Excerpted passage:
☆ ☆ ☆ ☆
Veikko Hirvimäki

On Kalevala Day 28 February 2012, the Kalevala Society granted the Akseli Gallen-Kallela award to sculptor Veikko Hirvimäki.

Photo Reijo Piispanen

Photo Reijo Piispanen

Veikko Hirvimäki (b. 1941) has had a 50 year career as an artist, both as painter and sculptor. His first exhibition was in 1960. Hirvimäki left painting in 1980. After that, he became known for his many public sculptures and several unique miniature sculptures. His works are often based on nature, its cycles and the changing of the seasons. Hirvimäki’s favourite materials are stone and wood. Hirvimäki has created several monumental-size sculptures, the most famous of which is Royal Idea, the memorial to Mika Waltari, unveiled in 1985 and located in front of restaurant Elite in Helsinki. There was much public debate about the memorial, drawing particular criticism because the work was not representative.
☆ ☆ ☆ ☆
Saved entries
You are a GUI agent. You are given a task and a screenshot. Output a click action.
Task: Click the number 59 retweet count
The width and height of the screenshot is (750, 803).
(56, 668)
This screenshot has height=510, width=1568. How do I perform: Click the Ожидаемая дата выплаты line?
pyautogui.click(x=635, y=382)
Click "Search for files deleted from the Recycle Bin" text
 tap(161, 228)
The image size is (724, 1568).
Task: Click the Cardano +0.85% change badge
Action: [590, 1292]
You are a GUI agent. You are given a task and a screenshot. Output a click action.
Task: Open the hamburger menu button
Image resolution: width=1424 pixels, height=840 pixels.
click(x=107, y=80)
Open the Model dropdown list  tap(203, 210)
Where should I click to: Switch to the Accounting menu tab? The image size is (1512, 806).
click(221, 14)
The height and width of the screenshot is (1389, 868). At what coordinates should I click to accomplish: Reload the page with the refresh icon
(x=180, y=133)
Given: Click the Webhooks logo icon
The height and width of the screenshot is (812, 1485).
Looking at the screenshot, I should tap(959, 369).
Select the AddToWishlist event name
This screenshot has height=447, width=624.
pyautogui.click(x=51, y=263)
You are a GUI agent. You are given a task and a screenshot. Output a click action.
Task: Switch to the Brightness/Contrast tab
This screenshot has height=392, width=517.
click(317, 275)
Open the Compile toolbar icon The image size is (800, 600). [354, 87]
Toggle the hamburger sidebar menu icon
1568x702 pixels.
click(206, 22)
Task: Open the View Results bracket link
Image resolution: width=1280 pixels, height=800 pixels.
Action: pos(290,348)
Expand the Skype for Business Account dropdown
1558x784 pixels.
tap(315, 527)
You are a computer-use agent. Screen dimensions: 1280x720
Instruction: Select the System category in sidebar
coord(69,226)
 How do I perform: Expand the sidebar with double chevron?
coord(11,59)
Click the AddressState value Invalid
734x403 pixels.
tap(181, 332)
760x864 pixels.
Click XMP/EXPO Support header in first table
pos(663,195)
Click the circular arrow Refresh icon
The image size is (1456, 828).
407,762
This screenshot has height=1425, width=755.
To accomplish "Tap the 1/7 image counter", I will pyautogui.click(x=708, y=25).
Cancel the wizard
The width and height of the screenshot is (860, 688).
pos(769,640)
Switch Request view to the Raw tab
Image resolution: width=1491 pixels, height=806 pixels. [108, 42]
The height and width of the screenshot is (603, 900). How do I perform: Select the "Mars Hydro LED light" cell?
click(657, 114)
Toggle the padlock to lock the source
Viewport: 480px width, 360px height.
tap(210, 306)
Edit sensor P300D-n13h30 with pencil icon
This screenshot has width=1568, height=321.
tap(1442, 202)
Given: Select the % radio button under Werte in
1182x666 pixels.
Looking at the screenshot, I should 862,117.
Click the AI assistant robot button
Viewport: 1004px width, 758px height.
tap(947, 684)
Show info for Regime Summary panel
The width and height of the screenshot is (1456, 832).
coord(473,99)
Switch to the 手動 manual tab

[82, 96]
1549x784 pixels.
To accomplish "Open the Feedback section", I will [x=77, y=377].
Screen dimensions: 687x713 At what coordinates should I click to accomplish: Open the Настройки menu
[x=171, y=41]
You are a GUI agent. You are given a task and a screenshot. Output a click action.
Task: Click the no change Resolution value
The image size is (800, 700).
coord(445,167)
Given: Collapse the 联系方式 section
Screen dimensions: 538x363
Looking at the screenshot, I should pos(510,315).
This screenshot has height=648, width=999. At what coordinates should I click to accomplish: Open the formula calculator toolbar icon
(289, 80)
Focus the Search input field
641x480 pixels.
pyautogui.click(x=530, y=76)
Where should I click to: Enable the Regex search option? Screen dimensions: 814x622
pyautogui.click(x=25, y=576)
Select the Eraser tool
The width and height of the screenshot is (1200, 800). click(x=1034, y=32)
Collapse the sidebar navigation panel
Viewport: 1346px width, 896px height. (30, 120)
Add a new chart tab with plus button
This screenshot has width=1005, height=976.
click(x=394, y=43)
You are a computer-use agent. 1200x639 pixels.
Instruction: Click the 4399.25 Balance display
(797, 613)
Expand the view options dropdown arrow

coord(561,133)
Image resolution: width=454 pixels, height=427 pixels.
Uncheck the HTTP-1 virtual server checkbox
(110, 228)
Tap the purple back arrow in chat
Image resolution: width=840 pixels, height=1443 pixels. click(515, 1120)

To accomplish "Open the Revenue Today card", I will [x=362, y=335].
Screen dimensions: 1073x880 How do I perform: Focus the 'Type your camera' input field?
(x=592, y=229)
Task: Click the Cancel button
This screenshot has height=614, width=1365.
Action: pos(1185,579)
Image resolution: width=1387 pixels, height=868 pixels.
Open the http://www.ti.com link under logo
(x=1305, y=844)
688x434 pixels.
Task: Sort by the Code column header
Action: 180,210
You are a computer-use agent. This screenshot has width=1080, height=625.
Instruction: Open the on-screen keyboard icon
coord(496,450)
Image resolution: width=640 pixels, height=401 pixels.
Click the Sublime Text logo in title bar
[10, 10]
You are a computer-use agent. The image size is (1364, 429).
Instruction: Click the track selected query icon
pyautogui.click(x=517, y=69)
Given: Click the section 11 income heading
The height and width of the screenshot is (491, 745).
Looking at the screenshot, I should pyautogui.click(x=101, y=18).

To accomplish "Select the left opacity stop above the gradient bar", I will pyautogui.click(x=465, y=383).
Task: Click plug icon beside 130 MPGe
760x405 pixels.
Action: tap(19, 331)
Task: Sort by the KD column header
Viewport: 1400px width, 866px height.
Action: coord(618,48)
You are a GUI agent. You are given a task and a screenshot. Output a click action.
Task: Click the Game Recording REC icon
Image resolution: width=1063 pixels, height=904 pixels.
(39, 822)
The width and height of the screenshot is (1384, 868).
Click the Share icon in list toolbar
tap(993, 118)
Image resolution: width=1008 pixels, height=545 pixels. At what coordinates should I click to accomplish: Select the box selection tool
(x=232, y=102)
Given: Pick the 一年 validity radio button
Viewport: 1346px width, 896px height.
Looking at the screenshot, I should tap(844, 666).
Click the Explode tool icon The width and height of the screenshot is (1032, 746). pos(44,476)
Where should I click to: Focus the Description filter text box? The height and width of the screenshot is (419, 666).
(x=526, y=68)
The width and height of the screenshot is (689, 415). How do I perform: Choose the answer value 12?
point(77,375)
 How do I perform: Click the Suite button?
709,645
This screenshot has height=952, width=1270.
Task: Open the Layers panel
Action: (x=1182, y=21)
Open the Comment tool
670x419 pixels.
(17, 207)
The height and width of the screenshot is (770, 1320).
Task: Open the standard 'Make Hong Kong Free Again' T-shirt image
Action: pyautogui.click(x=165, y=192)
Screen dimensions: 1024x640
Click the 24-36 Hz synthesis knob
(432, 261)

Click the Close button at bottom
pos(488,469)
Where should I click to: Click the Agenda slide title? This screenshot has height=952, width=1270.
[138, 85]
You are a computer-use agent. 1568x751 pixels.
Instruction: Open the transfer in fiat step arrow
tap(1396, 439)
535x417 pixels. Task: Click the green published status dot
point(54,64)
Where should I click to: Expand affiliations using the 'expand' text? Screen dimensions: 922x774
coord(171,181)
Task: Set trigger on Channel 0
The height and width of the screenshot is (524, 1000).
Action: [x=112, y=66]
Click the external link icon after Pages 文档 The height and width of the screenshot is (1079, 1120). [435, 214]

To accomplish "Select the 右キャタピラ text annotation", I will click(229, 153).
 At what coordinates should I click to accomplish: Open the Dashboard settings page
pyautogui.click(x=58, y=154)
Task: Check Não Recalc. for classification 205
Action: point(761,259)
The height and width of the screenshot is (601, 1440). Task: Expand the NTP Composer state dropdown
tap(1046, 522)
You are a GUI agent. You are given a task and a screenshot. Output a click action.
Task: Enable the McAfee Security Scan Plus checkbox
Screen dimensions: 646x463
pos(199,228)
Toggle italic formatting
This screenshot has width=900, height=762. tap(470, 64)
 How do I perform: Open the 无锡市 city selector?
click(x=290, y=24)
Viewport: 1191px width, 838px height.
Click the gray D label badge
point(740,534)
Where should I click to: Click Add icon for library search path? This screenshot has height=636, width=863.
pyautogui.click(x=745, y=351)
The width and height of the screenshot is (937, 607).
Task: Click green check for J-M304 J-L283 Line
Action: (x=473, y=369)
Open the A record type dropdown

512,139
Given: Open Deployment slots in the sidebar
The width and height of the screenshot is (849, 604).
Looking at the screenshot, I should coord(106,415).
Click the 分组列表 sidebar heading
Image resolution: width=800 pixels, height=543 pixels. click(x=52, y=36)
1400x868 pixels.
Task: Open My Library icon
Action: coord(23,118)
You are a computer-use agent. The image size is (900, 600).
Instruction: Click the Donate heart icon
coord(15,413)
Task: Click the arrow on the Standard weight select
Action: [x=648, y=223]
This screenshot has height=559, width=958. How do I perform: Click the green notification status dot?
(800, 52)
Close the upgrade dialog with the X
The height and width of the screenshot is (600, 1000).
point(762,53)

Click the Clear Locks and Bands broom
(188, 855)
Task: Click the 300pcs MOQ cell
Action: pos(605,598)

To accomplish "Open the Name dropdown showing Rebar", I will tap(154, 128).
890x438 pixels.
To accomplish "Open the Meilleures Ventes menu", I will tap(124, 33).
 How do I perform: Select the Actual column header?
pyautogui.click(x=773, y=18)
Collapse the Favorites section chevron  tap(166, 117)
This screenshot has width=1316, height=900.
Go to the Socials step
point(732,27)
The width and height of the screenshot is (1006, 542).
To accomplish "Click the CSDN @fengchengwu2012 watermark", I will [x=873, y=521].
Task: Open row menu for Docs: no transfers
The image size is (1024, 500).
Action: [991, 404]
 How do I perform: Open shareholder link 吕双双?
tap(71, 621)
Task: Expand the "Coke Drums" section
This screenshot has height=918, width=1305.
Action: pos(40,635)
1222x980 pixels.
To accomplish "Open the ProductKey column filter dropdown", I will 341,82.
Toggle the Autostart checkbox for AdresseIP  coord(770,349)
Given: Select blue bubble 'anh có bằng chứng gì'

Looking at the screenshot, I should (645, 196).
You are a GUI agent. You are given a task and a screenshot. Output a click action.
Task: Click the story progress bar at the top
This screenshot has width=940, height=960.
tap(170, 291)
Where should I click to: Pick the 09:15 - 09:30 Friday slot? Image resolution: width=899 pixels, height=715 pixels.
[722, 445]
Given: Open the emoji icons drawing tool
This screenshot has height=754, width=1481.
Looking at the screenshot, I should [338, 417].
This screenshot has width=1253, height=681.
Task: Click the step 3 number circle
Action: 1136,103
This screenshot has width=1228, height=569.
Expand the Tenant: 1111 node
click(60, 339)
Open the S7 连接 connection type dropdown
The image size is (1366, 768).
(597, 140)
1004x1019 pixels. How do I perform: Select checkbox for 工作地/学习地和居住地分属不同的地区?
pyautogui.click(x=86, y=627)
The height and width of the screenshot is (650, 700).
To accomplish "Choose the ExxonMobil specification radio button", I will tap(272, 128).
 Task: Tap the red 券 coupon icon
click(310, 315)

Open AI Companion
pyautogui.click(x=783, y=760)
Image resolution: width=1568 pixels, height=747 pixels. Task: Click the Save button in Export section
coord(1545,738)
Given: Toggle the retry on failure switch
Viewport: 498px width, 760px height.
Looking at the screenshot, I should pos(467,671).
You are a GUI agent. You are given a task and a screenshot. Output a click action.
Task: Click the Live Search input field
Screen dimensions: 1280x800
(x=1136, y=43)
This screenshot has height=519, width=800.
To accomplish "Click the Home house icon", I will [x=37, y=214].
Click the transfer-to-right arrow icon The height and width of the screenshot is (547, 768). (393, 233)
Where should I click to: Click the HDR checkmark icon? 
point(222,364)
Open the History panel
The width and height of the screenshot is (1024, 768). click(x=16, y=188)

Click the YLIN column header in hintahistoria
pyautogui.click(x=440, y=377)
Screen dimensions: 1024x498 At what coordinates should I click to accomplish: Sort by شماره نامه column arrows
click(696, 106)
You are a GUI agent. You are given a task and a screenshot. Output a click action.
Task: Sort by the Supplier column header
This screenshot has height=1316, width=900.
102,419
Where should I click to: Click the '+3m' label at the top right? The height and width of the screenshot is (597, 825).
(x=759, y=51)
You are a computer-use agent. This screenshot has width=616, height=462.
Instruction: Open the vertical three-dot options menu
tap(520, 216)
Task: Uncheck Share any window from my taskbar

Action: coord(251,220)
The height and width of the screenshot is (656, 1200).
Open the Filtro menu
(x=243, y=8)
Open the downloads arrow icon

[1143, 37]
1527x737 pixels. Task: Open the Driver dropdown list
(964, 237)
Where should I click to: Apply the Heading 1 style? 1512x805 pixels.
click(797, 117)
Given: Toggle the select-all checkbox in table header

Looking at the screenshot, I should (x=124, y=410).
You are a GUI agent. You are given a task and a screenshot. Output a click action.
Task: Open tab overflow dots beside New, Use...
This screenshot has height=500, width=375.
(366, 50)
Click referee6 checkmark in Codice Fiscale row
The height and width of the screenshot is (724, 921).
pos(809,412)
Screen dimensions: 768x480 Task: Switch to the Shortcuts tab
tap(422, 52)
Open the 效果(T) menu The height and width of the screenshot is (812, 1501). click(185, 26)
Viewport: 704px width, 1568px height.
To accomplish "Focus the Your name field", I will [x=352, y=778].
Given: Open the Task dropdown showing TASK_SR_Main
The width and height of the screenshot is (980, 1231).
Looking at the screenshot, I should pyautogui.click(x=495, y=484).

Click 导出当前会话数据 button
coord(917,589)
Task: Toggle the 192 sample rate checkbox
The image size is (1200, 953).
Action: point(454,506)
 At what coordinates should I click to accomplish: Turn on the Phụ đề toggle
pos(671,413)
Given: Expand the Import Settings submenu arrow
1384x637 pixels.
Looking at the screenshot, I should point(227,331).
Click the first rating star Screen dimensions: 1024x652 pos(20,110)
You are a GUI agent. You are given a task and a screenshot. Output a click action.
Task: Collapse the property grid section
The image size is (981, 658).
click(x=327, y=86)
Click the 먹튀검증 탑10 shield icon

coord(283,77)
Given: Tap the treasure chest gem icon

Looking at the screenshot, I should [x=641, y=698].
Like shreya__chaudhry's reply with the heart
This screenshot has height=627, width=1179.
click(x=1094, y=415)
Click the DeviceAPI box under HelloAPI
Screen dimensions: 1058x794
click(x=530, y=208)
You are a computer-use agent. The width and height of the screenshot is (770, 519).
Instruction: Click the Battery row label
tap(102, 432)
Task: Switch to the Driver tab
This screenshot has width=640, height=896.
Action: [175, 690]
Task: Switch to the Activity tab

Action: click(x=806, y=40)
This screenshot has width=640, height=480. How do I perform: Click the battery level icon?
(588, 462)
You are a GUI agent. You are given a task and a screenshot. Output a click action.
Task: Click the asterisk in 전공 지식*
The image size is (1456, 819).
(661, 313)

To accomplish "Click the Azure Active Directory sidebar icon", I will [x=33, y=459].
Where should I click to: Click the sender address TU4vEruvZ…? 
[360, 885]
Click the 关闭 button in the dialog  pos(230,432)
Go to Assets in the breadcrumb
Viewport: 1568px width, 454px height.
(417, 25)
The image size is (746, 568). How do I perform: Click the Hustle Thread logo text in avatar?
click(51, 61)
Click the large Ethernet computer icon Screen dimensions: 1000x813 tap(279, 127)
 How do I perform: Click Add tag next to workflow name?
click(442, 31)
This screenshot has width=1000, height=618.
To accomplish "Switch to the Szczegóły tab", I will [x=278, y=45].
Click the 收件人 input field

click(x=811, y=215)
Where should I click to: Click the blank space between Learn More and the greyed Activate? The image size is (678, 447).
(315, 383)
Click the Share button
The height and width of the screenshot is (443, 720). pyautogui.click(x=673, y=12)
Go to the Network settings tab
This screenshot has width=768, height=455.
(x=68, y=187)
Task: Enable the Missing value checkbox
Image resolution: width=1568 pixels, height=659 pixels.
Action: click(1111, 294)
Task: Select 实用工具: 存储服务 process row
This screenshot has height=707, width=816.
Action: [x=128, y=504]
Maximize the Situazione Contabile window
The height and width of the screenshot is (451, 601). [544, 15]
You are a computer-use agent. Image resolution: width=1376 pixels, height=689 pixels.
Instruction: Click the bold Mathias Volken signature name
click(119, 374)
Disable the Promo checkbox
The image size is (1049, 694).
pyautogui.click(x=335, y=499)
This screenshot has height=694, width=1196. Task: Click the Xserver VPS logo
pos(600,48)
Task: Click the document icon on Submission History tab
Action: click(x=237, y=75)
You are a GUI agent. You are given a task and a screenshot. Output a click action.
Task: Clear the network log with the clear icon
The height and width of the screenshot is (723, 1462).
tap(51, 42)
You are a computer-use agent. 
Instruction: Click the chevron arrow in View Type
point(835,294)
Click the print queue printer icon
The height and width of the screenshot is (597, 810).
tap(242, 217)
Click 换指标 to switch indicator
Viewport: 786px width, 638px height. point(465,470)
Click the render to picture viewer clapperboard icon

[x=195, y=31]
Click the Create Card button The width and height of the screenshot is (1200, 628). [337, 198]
☆ ☆ ☆ ☆
Task instructions:
Copy out the Veikko Hirvimäki text, everything from "On Kalevala Day" down to "was not representative.", swapping "wood" for "bronze".

Response area:
On Kalevala Day 28 February 2012, the Kalevala Society granted the Akseli Gallen-Kallela award to sculptor Veikko Hirvimäki.

Photo Reijo Piispanen

Photo Reijo Piispanen

Veikko Hirvimäki (b. 1941) has had a 50 year career as an artist, both as painter and sculptor. His first exhibition was in 1960. Hirvimäki left painting in 1980. After that, he became known for his many public sculptures and several unique miniature sculptures. His works are often based on nature, its cycles and the changing of the seasons. Hirvimäki’s favourite materials are stone and bronze. Hirvimäki has created several monumental-size sculptures, the most famous of which is Royal Idea, the memorial to Mika Waltari, unveiled in 1985 and located in front of restaurant Elite in Helsinki. There was much public debate about the memorial, drawing particular criticism because the work was not representative.